Request »
Retype every one of the entries below word for word, leaving out the pictures.

Entries supplied »
* * * *
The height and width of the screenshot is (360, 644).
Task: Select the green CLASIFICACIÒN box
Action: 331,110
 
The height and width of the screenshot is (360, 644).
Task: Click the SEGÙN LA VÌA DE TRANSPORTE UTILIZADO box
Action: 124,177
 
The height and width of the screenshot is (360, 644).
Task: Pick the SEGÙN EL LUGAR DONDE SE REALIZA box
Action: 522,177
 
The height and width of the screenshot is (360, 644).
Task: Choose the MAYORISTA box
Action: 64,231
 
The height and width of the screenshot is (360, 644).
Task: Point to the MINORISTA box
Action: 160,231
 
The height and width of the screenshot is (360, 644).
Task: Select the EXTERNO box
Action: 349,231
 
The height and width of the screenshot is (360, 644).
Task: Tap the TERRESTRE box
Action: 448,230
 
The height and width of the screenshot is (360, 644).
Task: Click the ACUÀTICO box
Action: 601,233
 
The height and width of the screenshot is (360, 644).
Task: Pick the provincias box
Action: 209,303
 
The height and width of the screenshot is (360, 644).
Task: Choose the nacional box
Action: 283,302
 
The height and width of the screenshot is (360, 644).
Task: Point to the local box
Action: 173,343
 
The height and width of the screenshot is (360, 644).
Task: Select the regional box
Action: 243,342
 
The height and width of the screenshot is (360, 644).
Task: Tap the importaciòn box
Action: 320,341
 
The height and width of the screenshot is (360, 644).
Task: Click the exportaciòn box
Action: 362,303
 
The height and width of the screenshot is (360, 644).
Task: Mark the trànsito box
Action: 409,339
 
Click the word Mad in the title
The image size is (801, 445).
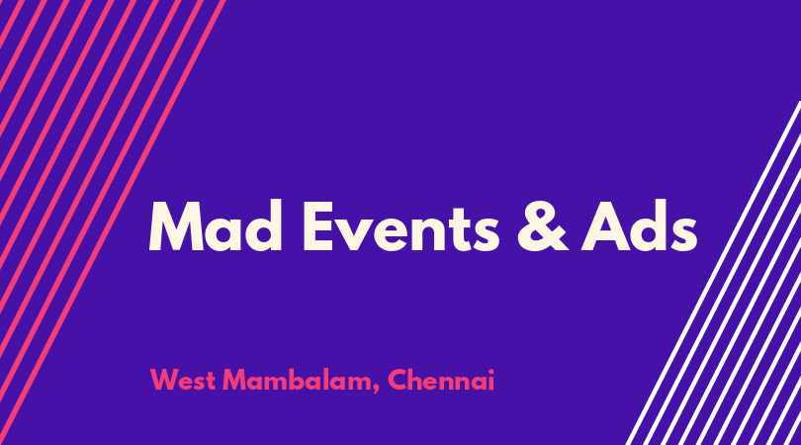pyautogui.click(x=215, y=225)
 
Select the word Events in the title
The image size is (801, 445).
pyautogui.click(x=401, y=226)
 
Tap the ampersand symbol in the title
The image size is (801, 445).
pyautogui.click(x=542, y=226)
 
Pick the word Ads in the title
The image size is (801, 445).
pyautogui.click(x=639, y=225)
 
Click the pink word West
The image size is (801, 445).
pyautogui.click(x=183, y=380)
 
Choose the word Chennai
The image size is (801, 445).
pyautogui.click(x=441, y=380)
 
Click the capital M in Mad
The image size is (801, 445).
pyautogui.click(x=176, y=226)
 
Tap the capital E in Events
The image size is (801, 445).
pyautogui.click(x=318, y=226)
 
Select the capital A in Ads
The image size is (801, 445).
pyautogui.click(x=606, y=226)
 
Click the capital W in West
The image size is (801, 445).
pyautogui.click(x=165, y=380)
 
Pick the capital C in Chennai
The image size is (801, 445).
pyautogui.click(x=398, y=380)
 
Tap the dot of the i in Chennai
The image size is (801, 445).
pyautogui.click(x=490, y=372)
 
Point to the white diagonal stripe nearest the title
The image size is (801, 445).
pyautogui.click(x=713, y=273)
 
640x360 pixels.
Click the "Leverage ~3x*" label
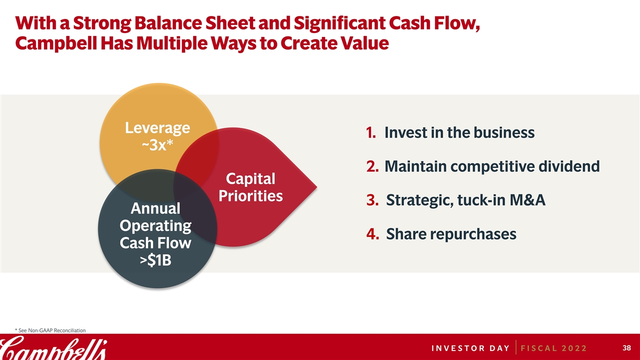click(158, 136)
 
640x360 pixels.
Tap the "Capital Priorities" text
click(250, 188)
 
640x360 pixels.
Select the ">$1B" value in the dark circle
click(156, 260)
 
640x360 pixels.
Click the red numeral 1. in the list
click(371, 132)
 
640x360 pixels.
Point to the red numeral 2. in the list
click(372, 166)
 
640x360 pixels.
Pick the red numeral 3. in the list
click(372, 200)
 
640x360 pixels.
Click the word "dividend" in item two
click(569, 166)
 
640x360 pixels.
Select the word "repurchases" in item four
click(473, 234)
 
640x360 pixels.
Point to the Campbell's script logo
click(54, 348)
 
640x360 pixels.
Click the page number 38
click(627, 348)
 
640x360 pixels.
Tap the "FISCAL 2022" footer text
click(554, 348)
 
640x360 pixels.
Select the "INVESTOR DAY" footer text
click(470, 348)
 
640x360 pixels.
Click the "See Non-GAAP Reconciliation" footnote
click(50, 330)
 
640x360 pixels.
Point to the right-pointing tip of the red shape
click(317, 187)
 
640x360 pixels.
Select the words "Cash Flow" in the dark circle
click(156, 243)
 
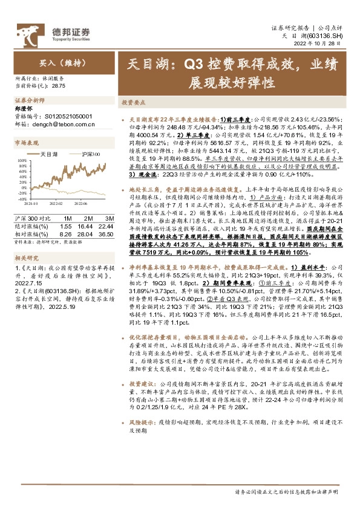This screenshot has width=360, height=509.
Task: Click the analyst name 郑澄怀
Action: tap(22, 109)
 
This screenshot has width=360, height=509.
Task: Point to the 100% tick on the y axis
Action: tap(22, 160)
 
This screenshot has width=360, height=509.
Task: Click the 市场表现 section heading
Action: tap(27, 143)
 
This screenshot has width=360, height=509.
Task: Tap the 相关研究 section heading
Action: tap(26, 258)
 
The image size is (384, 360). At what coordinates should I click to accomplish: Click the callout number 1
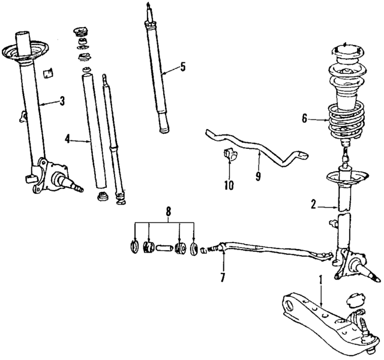click(320, 279)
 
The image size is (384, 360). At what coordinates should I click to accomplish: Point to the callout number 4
click(68, 140)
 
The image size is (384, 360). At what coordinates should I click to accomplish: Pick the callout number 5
click(183, 67)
* * * *
Task answer »
The height and width of the screenshot is (360, 644).
Task: Select the green CLASIFICACIÒN box
Action: 331,110
 
The height and width of the screenshot is (360, 644).
Task: Click the SEGÙN LA VÌA DE TRANSPORTE UTILIZADO box
Action: 124,177
 
The height and width of the screenshot is (360, 644).
Task: Pick the SEGÙN EL LUGAR DONDE SE REALIZA box
Action: 522,177
 
The height and width of the screenshot is (360, 644).
Task: Choose the MAYORISTA box
Action: 64,231
 
The height and width of the screenshot is (360, 644).
Task: Point to the MINORISTA box
Action: 160,231
 
The height and width of the screenshot is (360, 644).
Task: Select the EXTERNO box
Action: 349,231
 
The height and width of the screenshot is (360, 644).
Task: Tap the TERRESTRE box
Action: 448,230
 
The height and width of the screenshot is (360, 644).
Task: Click the ACUÀTICO box
Action: 601,233
 
The height and width of the screenshot is (360, 644).
Task: Pick the provincias box
Action: 209,303
 
The height and width of the screenshot is (360, 644).
Task: Choose the nacional box
Action: 283,302
 
The height and width of the screenshot is (360, 644).
Task: Point to the local box
Action: 173,343
 
The height and width of the screenshot is (360, 644).
Task: Select the regional box
Action: 243,342
 
The height and width of the screenshot is (360, 644).
Task: Tap the importaciòn box
Action: 320,341
 
The height and width of the screenshot is (360, 644).
Task: Click the exportaciòn box
Action: 362,303
 
The height and width of the screenshot is (360, 644).
Task: Mark the trànsito box
Action: 409,339
 
Click the word Mad in the title
The image size is (801, 445).
pyautogui.click(x=215, y=225)
 
Select the word Events in the title
The image size is (801, 445).
pyautogui.click(x=401, y=226)
 
Tap the ampersand symbol in the title
The image size is (801, 445).
pyautogui.click(x=542, y=226)
 
Pick the word Ads in the title
The image size is (801, 445).
pyautogui.click(x=639, y=225)
 
Click the pink word West
The image size is (801, 445).
pyautogui.click(x=183, y=380)
 
Choose the word Chennai
The image size is (801, 445).
pyautogui.click(x=441, y=380)
 
Click the capital M in Mad
The image size is (801, 445).
pyautogui.click(x=176, y=226)
 
Tap the capital E in Events
The image size is (801, 445).
pyautogui.click(x=318, y=226)
 
Select the capital A in Ads
The image size is (801, 445).
pyautogui.click(x=606, y=226)
 
Click the capital W in West
The image size is (801, 445).
pyautogui.click(x=165, y=380)
 
Pick the capital C in Chennai
The image size is (801, 445).
pyautogui.click(x=398, y=380)
 
Tap the dot of the i in Chennai
The image size is (801, 445).
pyautogui.click(x=490, y=372)
 
Point to the white diagonal stripe nearest the title
The image size is (801, 445).
pyautogui.click(x=713, y=273)
 
640x360 pixels.
Click the "Leverage ~3x*" label
click(158, 136)
 
640x360 pixels.
Tap the "Capital Priorities" text
click(250, 188)
 
640x360 pixels.
Select the ">$1B" value in the dark circle
click(156, 260)
 
640x360 pixels.
Click the red numeral 1. in the list
click(371, 132)
 
640x360 pixels.
Point to the red numeral 2. in the list
click(372, 166)
 
640x360 pixels.
Pick the red numeral 3. in the list
click(372, 200)
 
640x360 pixels.
Click the word "dividend" in item two
click(569, 166)
 
640x360 pixels.
Select the word "repurchases" in item four
click(473, 234)
 
640x360 pixels.
Point to the Campbell's script logo
click(54, 348)
 
640x360 pixels.
Click the page number 38
click(627, 348)
 
640x360 pixels.
Tap the "FISCAL 2022" footer text
click(554, 348)
 
640x360 pixels.
Select the "INVESTOR DAY" footer text
click(470, 348)
 
640x360 pixels.
Click the "See Non-GAAP Reconciliation" footnote
click(50, 330)
 
640x360 pixels.
Point to the right-pointing tip of the red shape
click(317, 187)
 
640x360 pixels.
Select the words "Cash Flow" in the dark circle
click(156, 243)
 
This screenshot has width=360, height=509.
Task: Click the analyst name 郑澄怀
Action: tap(22, 109)
 
This screenshot has width=360, height=509.
Task: Point to the 100% tick on the y axis
Action: tap(22, 160)
 
This screenshot has width=360, height=509.
Task: Click the 市场表现 section heading
Action: tap(27, 143)
 
This screenshot has width=360, height=509.
Task: Tap the 相关研究 section heading
Action: tap(26, 258)
 
The image size is (384, 360). At what coordinates should I click to accomplish: Click the callout number 1
click(320, 279)
 
The image size is (384, 360). At what coordinates should I click to accomplish: Point to the callout number 4
click(68, 140)
 
The image size is (384, 360). At what coordinates should I click to accomplish: Pick the callout number 5
click(183, 67)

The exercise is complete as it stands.